▸ Exercise description: In the records below, copy out word for word every line from the one with "The width and height of the screenshot is (587, 826)." up to and including the one with "Action: (x=558, y=638)". Leave out the pictures.

▸ Data supplied:
● ● ● ●
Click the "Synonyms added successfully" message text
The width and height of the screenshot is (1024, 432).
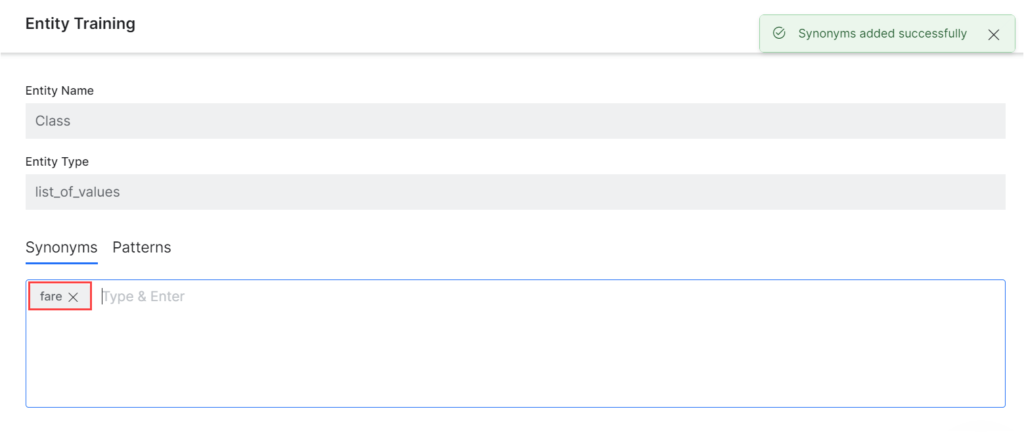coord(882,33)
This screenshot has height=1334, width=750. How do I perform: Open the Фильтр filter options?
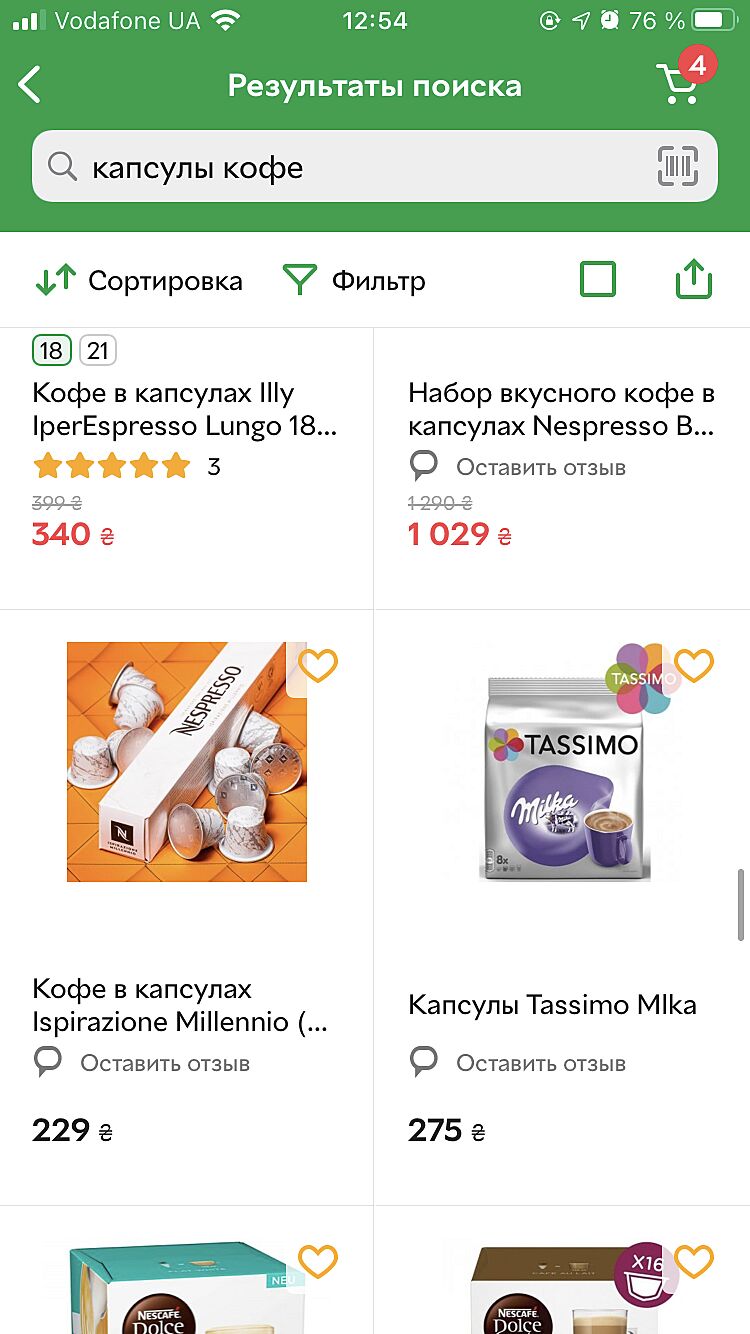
● ● ● ●
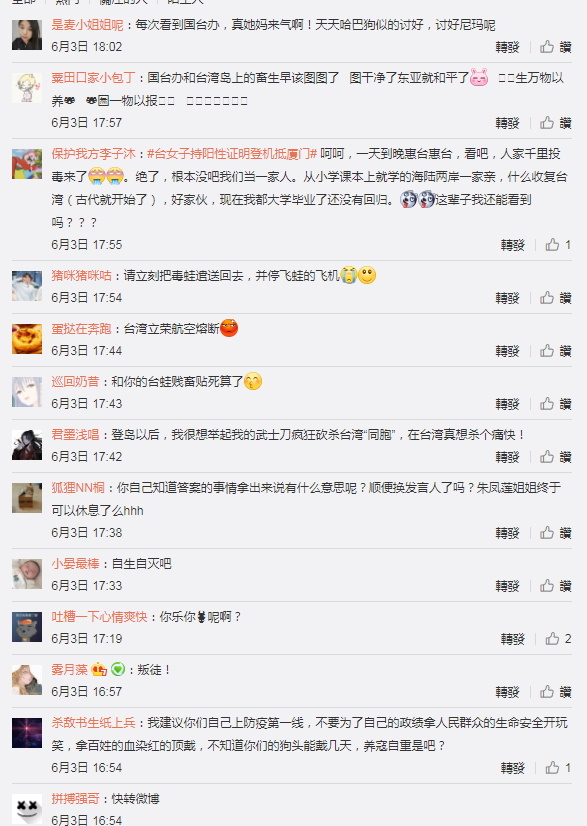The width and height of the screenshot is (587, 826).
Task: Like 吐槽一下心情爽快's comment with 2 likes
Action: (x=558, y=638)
● ● ● ●
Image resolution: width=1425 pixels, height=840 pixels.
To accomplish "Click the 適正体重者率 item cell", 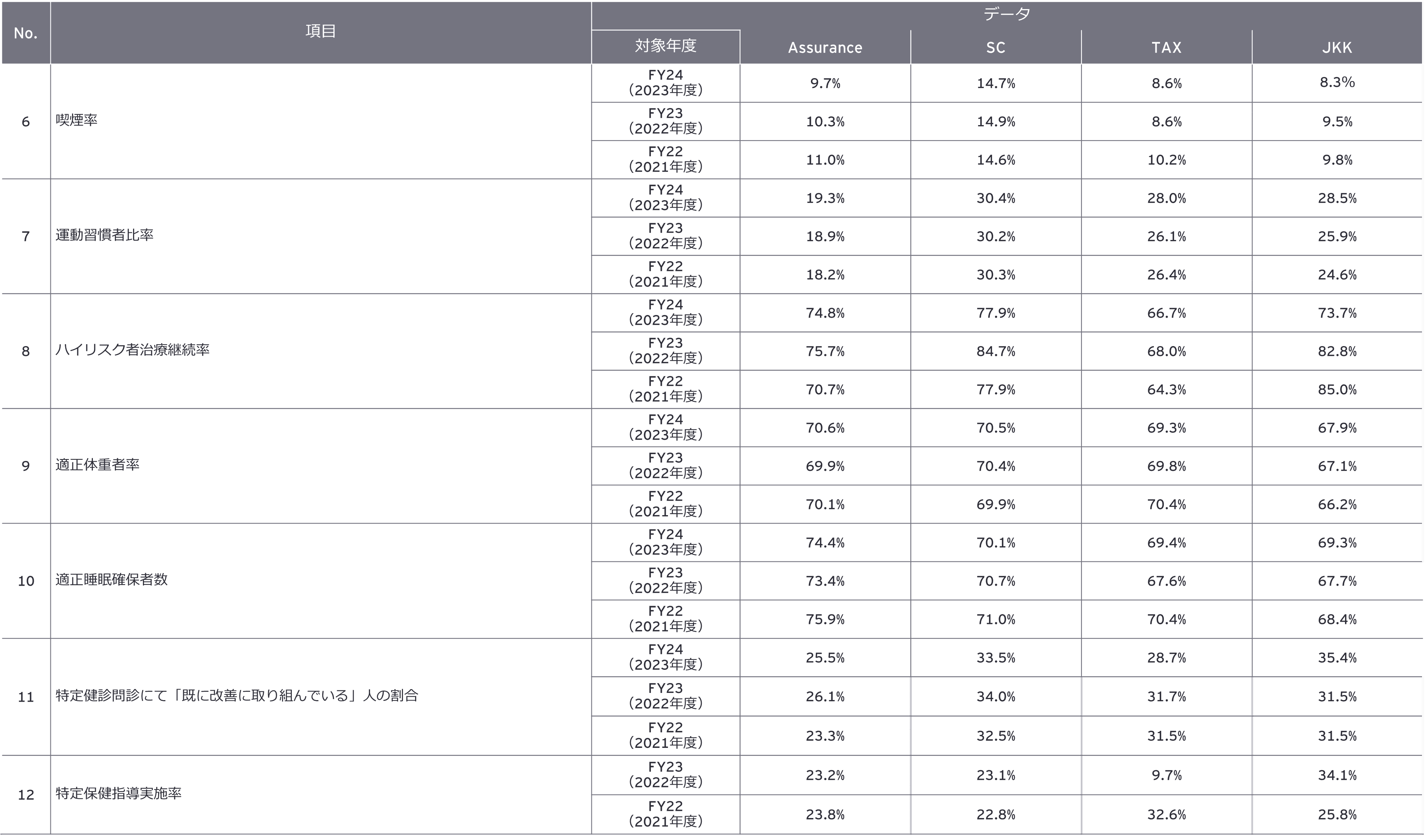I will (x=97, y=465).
● ● ● ●
▸ Answer below:
The width and height of the screenshot is (587, 826).
Task: Like 吐槽一下心情爽快's comment with 2 likes
Action: (x=558, y=638)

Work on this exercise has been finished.